The IHC analysis was performed to assess the phosphorylation state of tau proteins. The paraffin-embedded tissue (PET) blot method was used as an alternative method for antigen retrieval, where PET sections were collected on a polyvinylidene fluoride (PVDF) membrane (Millipore, Germany) (Moh et al., 2010[32]). After drying in a 60 °C oven for 30 minutes and immersion in two changes of xylene, absolute ethanol, 95 % ethanol, 70 % ethanol, and Tris-buffered saline (TBS; 150 mM NaCl, 50 mM Tris, pH=7.6) for five minutes, the PET blots were incubated with 125 μL of hydrogen peroxide 3 % at room temperature to remove endogenous peroxidases.

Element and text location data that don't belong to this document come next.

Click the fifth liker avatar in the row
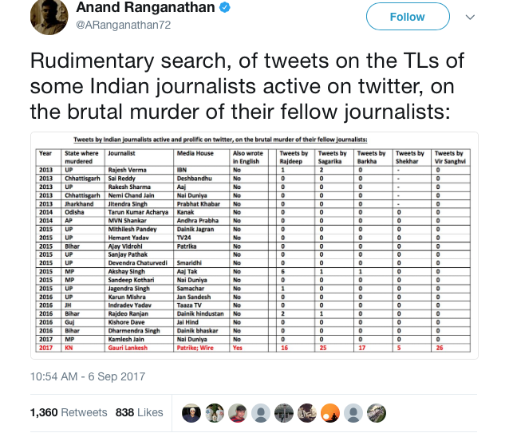509x433 pixels. [x=284, y=412]
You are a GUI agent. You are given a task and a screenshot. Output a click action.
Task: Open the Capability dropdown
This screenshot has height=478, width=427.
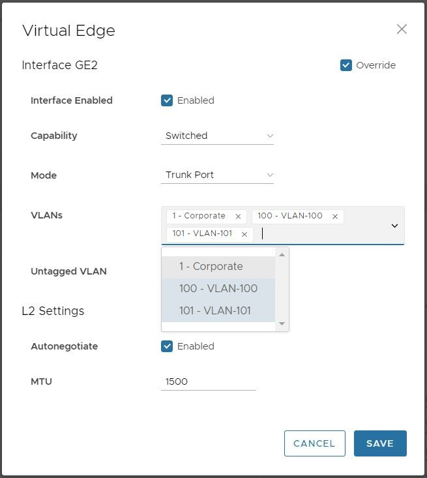pyautogui.click(x=217, y=136)
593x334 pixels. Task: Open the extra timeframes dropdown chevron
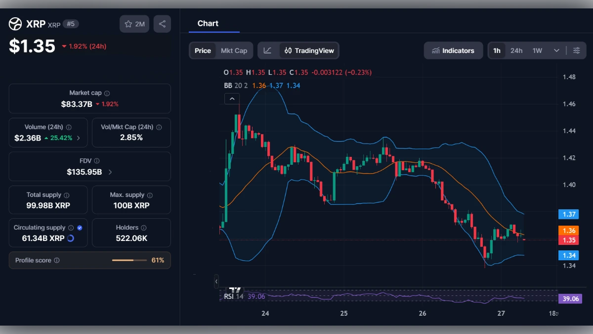tap(555, 50)

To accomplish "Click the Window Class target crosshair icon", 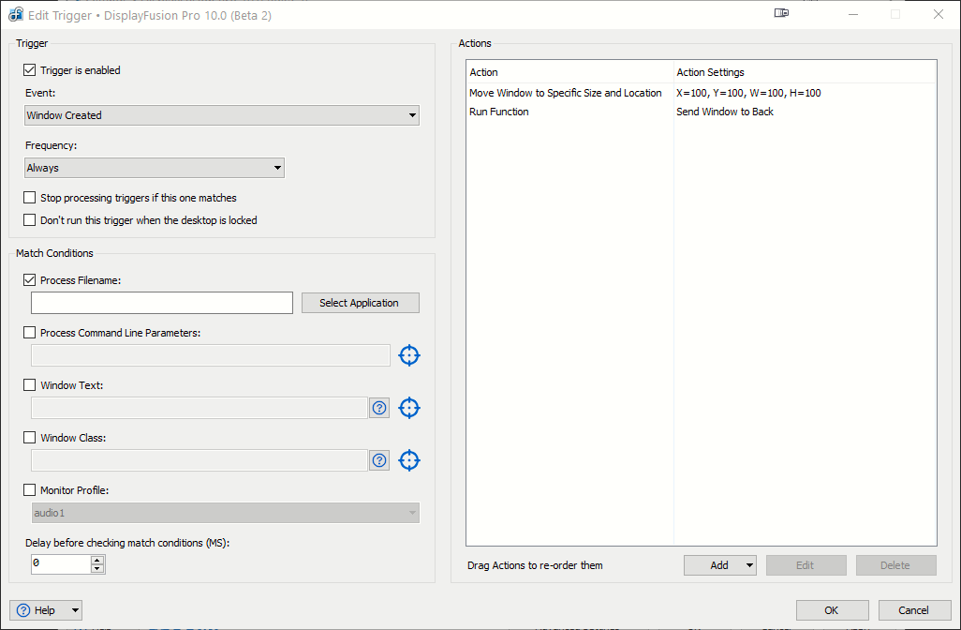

After rinsing in TBS, the PET blots were blocked with 10 % normal goat serum (NGS) for 30 minutes. Next, an Anti-Phospho-Tau (Thr231) Primary Antibody (1:200) was used, and the PET blots were allowed to incubate overnight at room temperature. After one day, the PET blots were rinsed for one minute in a large volume of TBS, and then, HRP-conjugated goat anti-rabbit secondary antibody (1:500; Abcam, UK) was applied to the blots. The stain was developed using a 3,3'-diaminobenzidine (DAB) kit (Abcam, UK). Finally, the PET blots were incubated with a mixture of dimethyl sulfoxide (DMSO) and ethanol (3:2) for three minutes to achieve transparency for evaluation under a light microscope. To estimate the tau protein hyperphosphorylation in the CA1 region of the hippocampus, the stained sections were assessed in five random visual fields (400x magnification).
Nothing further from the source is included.